One of the shining moments from the budget crunch back along,was a speech I heard from the then-Speaker of the Maine House of Representatives, Patrick Colwell. He said (and I paraphrase) “The main challenge for the legislature is to resist the urge to save the same money twice. Our system depends on hospitals, long term care, home care, and self-care. One season, the legislature looks at long-term care costs and decided to tighten up the regulations on long-term care, for example, which results in patients ready to be discharged from the hospitals but who take up a hospital bed longer than need to because they aren’t ready to go home and there is nowhere else to go. Then hospital costs go up the following year.  Or we change the home health regulations and people are forced to get more care from the local Emergency Room.”

It was a clever way to say that a certain amount of health care is going to be needed, no matter what you do, and the system by which the people obtain it will adapt, even if it’s in some unpredictable way that costs more in the long run. I saw the photo of the Governor standing in front of  a  graph showing how Maine needed to adjust MaineCare so that only a certain number of people would receive it.  Yes sir, you got a point. But the question is how to decrease the rolls, exactly? In some third world countries, this is accomplished by letting people die before they can get to medical care. If you are going to make fancy graphs of Things That Are Needed in Maine,  you might as well count the number of Pine Trees and say we need to replace them with Palm Trees (and higher temps. Now, there is a subject that lends itself to a chart format, and a program most Mainers would get behind, especially this time of year.). The fact is, the elderly and infirm are not so easy to get rid of.

There are countries where health is not valued. My book is about one of those places. Nepal is a wonderful country as long as you never get sick or weaken.

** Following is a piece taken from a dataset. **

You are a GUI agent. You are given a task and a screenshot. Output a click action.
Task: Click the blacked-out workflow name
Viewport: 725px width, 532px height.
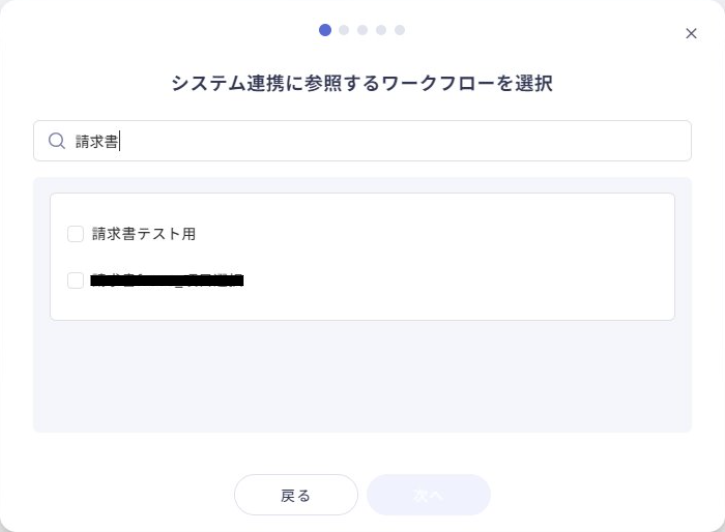(167, 281)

The bottom line is, LePage’s view is to simply remove funding from the system and let everyone fend for themselves. That is not  a plan. That is not responsible government. Even if the end result is to scrutinize the budget and leave most of it in place, when this kind of plan gets put on the table it causes these vulneralble persons to become anxious for no reason. Human suffering is magnified by economic uncertainty.

You can’t eat money

Nurses also need to know that money does not cure people – it’s the things that money buys, and the payrolls that are funded, which cure people. It is foolish to think that any agency in Maine will not be cutting back on nursing jobs,  because when fewer services are reimbursed, fewer agencies will be able to pay salaries. this goes for doctors and every one else in health care. 

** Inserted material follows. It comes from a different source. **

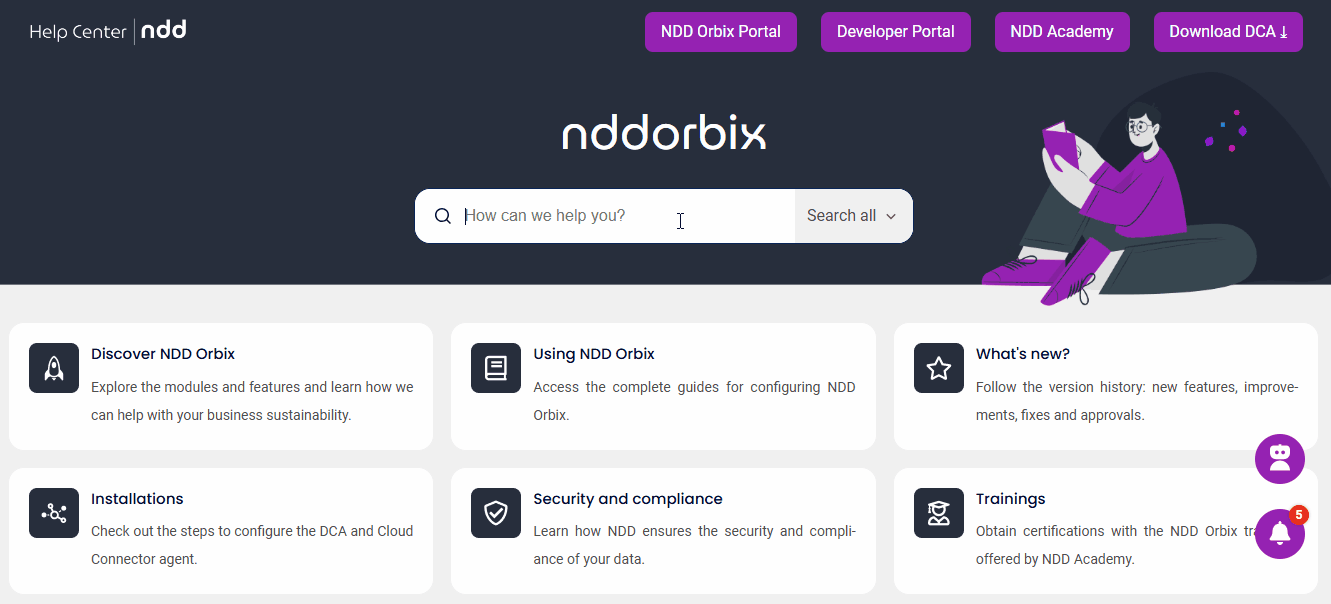Open the Discover NDD Orbix heading link
Screen dimensions: 1331x604
(163, 354)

I am proud to say that most Maine nurses don’t do it for the money – but at the same time, they can’t afford to do it without the money.

We have the power of the internet to keep us informed and get us organized.

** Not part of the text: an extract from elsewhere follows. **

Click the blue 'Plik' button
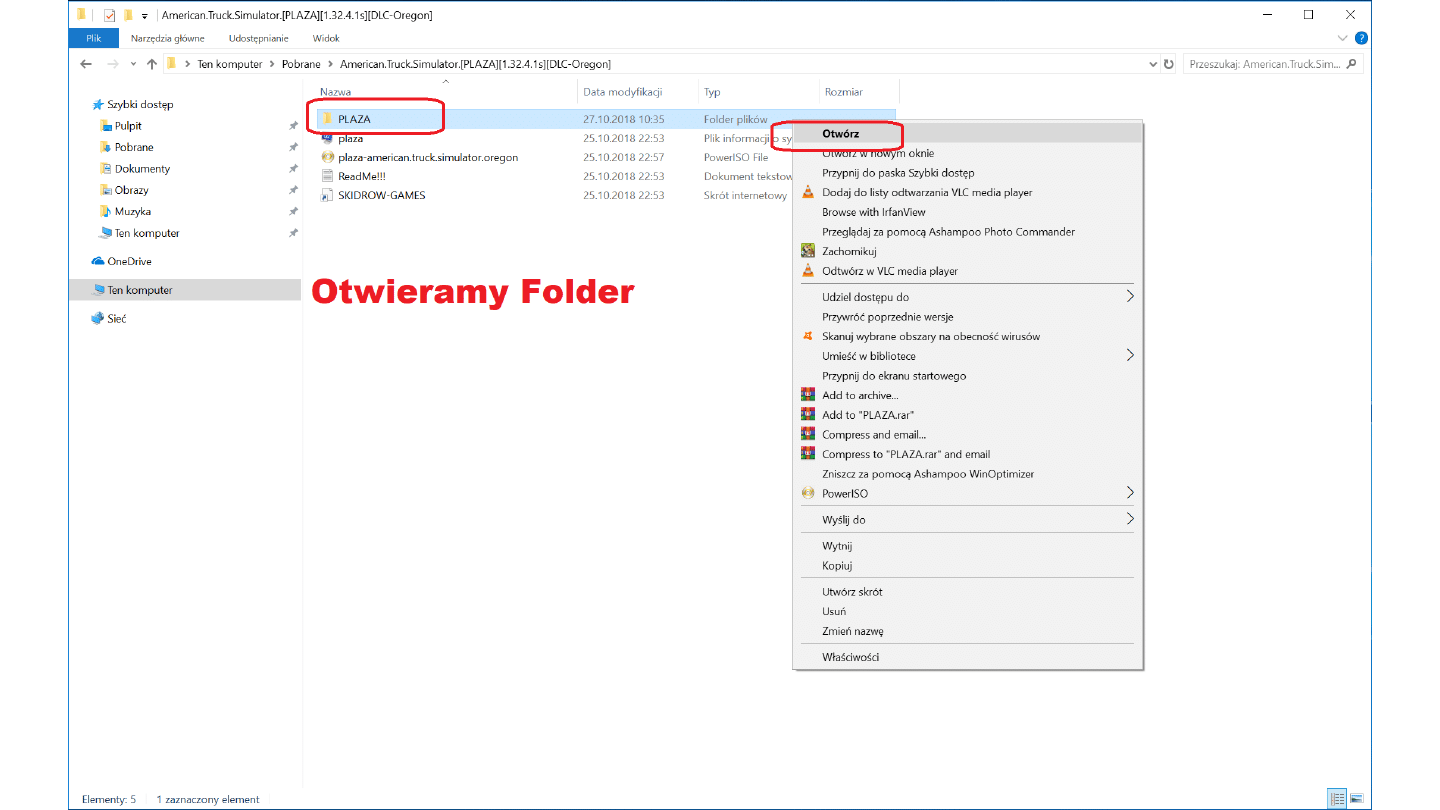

Let’s use it, and let’s mobilize.

2 Comments

Filed under Maine, Uncategorized

2 responses to “Maine nurses need to speak up and tell the legislature to resist the urge to save the same money twice

  1. John Casken

    Well said Joe. But the problem is not restricted to Maine but essentially every state in the Union/ Don’t forget that poor people don’t vote as often as wealthy people and certainly don’t contribute to re- election campaigns. Hence your governor’s disdain for them.
    Also you should remember that nurses are the most trusted profession – according to Gallup polls for the last 9 or 10 years.

  2. It’s always those who can’t speak up for or defend themselves that are the victims of these cuts, and the well-heeled lining the pockets up the politicians who benefit.

    A phenomenon not unique to Maine to be sure. It’s the same thing playing out on the national level.